Allen Fondsschließungen, Abwertungen und sonstigen Misserfolgen zum Trotz halten Experten offene Immobilienfonds nach wie vor für einen wesentlichen Baustein in Portfolios von Privatanlegern. "Immobilien helfen, die Anlagen zu streuen, und bieten eine gewisse Absicherung gegen Inflation", sagt Jörg Lange, Geschäftsführer bei Fonds Investberatung. "Ich glaube, dass offene Immobilienfonds für viele private Investoren gut geeignet sind."
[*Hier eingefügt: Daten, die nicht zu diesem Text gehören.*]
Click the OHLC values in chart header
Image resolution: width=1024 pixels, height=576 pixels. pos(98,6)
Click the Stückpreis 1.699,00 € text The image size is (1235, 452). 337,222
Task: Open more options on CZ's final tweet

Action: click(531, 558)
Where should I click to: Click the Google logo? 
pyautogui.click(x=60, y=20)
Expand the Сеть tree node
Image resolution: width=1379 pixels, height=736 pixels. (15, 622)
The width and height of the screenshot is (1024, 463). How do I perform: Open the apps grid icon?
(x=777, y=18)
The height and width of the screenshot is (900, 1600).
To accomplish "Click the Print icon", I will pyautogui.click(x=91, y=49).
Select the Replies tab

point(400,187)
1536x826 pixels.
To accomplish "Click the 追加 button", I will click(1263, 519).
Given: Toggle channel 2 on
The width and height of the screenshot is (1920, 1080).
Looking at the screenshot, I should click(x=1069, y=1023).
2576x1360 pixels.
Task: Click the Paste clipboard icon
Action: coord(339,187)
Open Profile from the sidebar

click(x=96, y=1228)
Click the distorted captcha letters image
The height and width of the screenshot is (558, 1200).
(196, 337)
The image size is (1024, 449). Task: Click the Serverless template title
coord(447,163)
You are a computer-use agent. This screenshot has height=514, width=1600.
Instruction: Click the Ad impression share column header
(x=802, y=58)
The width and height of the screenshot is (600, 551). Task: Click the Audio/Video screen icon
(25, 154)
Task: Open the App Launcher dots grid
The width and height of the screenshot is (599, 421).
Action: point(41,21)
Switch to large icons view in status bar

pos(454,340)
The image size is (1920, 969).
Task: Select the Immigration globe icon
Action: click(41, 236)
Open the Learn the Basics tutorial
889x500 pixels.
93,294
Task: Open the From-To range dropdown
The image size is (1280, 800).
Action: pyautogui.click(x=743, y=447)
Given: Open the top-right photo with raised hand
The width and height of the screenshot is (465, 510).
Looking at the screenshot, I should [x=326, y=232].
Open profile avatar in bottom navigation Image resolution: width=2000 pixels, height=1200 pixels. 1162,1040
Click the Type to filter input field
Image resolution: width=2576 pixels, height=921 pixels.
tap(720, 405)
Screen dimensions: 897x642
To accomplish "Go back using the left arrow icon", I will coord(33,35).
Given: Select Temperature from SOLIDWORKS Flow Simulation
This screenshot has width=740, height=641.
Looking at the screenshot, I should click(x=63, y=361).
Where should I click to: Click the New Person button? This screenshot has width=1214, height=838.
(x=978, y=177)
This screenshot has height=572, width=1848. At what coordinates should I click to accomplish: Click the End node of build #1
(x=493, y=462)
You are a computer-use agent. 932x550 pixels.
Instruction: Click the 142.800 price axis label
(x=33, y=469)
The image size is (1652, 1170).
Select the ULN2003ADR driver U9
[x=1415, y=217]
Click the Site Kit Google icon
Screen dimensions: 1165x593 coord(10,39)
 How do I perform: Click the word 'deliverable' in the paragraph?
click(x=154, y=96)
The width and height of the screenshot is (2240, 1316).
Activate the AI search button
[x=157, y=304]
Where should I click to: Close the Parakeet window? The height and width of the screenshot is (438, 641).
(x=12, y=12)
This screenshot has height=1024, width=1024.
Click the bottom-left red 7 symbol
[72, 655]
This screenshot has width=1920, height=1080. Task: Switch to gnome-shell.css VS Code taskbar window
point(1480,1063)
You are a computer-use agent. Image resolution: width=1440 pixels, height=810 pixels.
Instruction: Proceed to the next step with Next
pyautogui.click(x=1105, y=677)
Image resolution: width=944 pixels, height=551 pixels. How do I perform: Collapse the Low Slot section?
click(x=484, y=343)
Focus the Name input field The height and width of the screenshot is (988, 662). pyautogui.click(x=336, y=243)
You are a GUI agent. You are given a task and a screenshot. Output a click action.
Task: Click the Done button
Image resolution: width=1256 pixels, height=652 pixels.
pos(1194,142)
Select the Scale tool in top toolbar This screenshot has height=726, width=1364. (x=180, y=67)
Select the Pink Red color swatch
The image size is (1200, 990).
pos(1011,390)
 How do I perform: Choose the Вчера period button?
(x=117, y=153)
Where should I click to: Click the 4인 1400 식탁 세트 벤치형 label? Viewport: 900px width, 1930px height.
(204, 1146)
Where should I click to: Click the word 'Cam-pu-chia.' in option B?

Diese Meinung war bis Herbst 2008 Allgemeingut, offene Immobilienfonds galten als sicher und liquide. Nach der Marktpanik infolge der Pleite der US-Investmentbank Lehman Brothers zeigten sich die Schwächen, mit welchen etliche Fonds zu ringen haben. Infolgedessen mussten 13 Produkte die Rücknahme von Anteilsscheinen wegen hoher Mittelabflüsse aussetzen, sieben davon werden mittlerweile abgewickelt. Seitdem sind Anleger vorsichtig geworden, kaufen bestenfalls selektiv Fondsanteile. Von Januar bis Ende September 2011 sammelte die Branche zwar fast 880 Mio. Euro ein. Doch diese Zuflüsse gehen maßgeblich auf das Konto vier großer Fonds.
Und die sind allen Problemen der Branche zum Trotz nach wie vor recht gut aufgestellt. Anleger sollten sich daher Stärken und Schwächen der Fonds genau anschauen und auch einmal einen Jahresbericht lesen. "Die vergangenen Jahre haben gezeigt, dass es beachtliche Qualitätsunterschiede zwischen den einzelnen Immobilienportfolios gibt und es sich entsprechend auszahlt, die Fondsobjekte unter die Lupe zu nehmen", sagt Sonja Knorr, Immobilienanalystin der Ratingagentur Scope. Die gute Nachricht: Es gibt sie, die guten Fonds.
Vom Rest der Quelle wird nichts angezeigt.